The Baum-Welch “forward-backward” algorithm is a widely-used scheme for optimizing the parameters of the model. I haven’t looked at this recently, but I seem to remember that the generic version of this algorithm assumes that the objective function is a differentiable function of the parameters. Alas, our raw data is basically a bunch of delta functions and the model is a bunch of step functions, so the fine structure of the objective function will be quite gnarly. This may require tweaking the search algorithm used for the optimization. This sounds like work, but it is doable.
The red curve in figure 2 is a path. The green curve is another path. The probability of the data depends on the sum of probabilities, summed over paths. | In this business, some people habitually assume that the sum is dominated by its largest term (i.e. the “winning path”). This is the basis for treating the problem as an optimization. Examples include least squares algorithms, Viterbi algorithms, et cetera. |
Sometimes it is very important to consider multiple contributions to the sum. | Sometimes the sum really is dominated by its largest term, to a satisfactory approximation. |
Note that we have a sum of products: As we go along a path, we add the log improbabilities, which is tantamount to multiplying probabilities. Then we sum over paths, summing the actual probabilities (not the log improbabilities).
For example, in figure 2 the green curve is slightly less probable than the red path, because of the blip at time 6.3. This blip does a better job of explaining the data, but the occurrence of the blip is a priori improbable. In any case, if you remove this blip the green curve should have very nearly the same probability as the red curve, and both curves (along with many others) will contribute to the sum.
You can think of the probability calculation as a path integral of the sort that occurs in quantum mechanics (reference 1).
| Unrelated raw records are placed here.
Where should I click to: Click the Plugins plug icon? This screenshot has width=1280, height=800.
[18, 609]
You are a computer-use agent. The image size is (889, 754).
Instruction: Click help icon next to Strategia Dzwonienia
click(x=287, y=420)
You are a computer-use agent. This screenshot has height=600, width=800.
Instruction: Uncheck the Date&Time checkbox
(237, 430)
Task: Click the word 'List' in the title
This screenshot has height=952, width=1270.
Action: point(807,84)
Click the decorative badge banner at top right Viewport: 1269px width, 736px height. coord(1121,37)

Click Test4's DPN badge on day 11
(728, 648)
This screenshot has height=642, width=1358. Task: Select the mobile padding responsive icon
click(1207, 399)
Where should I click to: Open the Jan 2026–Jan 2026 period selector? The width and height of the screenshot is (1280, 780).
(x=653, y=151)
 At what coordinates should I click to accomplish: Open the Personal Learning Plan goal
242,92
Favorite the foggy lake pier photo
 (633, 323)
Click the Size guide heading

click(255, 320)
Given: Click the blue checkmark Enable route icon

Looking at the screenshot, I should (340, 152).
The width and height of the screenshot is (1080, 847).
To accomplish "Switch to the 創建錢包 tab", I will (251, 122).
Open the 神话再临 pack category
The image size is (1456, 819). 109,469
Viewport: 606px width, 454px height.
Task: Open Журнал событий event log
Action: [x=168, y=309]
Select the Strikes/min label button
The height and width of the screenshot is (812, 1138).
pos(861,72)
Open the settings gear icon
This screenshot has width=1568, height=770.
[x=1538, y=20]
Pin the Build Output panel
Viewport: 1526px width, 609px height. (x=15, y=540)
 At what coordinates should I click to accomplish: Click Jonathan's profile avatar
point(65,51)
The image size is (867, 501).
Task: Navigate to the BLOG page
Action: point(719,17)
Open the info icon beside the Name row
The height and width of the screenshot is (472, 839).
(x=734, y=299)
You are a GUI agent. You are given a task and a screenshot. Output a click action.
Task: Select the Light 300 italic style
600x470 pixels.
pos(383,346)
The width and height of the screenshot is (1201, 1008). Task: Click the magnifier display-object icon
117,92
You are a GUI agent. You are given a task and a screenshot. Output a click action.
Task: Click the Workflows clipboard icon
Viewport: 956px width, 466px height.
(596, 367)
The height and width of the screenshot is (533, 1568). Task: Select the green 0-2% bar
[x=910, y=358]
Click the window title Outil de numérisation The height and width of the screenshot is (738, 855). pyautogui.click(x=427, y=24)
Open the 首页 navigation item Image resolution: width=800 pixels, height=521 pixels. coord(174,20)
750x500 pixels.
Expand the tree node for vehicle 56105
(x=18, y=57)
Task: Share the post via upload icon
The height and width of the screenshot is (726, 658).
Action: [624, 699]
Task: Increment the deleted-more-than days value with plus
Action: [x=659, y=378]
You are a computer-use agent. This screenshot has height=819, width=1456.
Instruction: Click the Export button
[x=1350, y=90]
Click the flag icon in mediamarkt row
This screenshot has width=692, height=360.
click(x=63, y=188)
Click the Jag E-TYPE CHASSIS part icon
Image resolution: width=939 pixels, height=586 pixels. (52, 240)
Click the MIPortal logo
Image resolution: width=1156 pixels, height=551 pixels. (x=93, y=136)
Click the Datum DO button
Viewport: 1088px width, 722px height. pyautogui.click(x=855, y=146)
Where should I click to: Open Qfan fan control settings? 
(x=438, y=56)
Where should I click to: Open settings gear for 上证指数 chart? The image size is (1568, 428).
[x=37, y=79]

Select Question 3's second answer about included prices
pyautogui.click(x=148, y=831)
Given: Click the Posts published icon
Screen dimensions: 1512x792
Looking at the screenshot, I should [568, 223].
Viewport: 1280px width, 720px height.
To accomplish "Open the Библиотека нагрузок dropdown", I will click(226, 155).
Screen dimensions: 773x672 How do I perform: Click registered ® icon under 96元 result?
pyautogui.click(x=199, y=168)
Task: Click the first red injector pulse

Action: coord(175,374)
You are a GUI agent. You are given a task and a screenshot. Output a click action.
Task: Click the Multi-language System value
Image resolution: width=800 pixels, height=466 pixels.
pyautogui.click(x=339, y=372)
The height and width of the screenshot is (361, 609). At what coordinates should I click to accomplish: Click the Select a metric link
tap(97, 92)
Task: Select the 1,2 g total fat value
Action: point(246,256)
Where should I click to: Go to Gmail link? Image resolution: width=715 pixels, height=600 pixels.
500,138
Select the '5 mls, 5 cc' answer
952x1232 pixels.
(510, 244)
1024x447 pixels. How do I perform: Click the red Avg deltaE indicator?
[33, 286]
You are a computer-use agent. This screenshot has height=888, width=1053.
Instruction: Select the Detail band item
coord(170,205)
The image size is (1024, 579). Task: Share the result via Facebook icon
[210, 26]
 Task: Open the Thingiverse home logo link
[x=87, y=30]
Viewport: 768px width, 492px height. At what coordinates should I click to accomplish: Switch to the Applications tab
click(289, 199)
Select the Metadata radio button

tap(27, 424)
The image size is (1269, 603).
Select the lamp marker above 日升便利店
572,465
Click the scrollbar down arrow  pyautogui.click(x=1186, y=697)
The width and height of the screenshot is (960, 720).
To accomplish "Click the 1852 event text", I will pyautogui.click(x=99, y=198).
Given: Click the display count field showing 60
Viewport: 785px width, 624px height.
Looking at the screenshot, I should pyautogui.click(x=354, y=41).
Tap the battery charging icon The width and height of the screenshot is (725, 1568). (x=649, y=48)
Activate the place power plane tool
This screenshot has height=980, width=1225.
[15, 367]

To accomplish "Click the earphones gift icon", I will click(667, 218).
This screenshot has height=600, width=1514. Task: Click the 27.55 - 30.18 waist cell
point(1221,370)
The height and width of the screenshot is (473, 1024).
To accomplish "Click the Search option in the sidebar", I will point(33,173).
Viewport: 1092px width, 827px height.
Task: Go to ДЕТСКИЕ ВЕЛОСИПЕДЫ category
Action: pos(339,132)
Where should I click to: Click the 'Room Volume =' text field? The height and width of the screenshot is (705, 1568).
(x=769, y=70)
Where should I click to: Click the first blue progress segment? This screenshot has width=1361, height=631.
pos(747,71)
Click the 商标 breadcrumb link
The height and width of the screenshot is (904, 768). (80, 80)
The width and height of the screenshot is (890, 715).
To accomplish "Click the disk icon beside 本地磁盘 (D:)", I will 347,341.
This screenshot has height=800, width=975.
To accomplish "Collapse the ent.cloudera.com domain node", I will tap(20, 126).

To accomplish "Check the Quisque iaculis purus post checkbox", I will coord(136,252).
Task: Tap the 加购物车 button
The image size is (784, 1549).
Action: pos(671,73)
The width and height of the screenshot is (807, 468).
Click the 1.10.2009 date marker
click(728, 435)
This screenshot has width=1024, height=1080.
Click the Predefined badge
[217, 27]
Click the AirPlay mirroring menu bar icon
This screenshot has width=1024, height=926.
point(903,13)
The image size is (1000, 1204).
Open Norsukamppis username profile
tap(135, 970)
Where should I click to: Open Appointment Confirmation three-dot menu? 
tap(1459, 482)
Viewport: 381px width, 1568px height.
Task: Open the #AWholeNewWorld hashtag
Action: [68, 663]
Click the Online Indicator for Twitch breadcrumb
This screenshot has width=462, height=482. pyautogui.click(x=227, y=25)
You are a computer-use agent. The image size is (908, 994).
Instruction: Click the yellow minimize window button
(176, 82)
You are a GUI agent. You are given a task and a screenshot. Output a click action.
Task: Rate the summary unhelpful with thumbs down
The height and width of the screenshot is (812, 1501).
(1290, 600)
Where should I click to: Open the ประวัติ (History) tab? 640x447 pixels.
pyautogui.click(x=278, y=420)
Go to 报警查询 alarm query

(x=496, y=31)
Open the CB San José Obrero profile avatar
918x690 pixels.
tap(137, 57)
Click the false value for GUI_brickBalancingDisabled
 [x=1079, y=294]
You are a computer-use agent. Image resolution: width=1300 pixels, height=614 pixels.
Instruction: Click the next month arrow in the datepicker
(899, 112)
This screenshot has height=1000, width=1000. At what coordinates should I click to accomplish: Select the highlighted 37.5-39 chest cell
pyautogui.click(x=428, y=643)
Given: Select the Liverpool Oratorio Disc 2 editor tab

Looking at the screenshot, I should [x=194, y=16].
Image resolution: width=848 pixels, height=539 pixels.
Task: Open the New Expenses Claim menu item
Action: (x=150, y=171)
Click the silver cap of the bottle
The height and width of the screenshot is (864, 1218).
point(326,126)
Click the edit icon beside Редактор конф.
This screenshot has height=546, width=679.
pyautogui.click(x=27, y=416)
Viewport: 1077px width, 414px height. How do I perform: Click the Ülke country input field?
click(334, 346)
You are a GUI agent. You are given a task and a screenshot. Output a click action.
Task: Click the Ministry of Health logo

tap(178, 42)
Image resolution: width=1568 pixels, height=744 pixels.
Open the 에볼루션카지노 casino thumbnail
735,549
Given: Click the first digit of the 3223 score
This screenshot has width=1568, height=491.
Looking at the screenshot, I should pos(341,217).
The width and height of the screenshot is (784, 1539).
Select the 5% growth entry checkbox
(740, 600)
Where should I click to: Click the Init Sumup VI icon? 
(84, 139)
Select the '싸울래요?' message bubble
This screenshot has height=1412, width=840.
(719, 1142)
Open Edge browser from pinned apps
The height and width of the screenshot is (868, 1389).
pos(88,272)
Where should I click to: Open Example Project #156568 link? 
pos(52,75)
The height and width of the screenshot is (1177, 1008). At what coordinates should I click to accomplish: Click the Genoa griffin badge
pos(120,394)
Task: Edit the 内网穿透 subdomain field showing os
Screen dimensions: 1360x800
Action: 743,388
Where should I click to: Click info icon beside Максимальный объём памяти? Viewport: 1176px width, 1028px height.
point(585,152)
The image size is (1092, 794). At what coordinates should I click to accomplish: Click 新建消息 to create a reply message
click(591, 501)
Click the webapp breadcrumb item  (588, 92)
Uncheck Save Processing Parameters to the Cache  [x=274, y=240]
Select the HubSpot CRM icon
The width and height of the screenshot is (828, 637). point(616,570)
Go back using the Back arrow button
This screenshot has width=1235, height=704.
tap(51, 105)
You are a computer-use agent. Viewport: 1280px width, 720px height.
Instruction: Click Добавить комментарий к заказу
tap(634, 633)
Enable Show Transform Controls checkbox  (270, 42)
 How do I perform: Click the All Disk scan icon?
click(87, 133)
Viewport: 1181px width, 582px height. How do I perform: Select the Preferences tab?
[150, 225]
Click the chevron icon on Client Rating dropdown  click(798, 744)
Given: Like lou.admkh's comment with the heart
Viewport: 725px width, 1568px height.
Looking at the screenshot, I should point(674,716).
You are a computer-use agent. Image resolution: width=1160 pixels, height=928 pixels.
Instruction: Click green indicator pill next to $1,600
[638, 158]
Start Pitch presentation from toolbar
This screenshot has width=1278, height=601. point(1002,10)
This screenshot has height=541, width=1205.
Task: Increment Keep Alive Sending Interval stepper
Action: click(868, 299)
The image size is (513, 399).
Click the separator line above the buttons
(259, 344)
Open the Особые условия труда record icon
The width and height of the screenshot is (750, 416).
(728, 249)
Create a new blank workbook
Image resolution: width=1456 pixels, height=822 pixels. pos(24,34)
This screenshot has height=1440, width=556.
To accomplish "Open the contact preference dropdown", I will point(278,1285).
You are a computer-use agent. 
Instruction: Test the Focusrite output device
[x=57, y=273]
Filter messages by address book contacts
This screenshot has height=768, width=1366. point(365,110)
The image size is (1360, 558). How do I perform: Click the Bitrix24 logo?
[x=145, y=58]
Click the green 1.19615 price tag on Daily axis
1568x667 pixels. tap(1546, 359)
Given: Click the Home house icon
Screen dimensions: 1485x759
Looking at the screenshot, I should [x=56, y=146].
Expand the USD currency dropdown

More precisely, it is the same sort of path integral that occurs in thermodynamics, since we are adding real probabilities rather than complex probability amplitudes. (In this way, thermodynamics can be considered the analytic continuation of quantum mechanics and vice versa. Steepest descent versus stationary phase.)
It’s relatively easy to create a training procedure that trains the model to calculate the probability of the data given the model.
However, what we almost certainly want is the reverse, namely the probability of the model given the data. It takes some cleverness to devise a training scheme to do this, but it can be done.
The whole point of the exercise is to learn something about the physics.
We want to build the model in such a way that the parameters of the model – R_{C}, R_{B}, P_{AB}, et cetera – speak to us about the physics, and speak more clearly than the raw data does.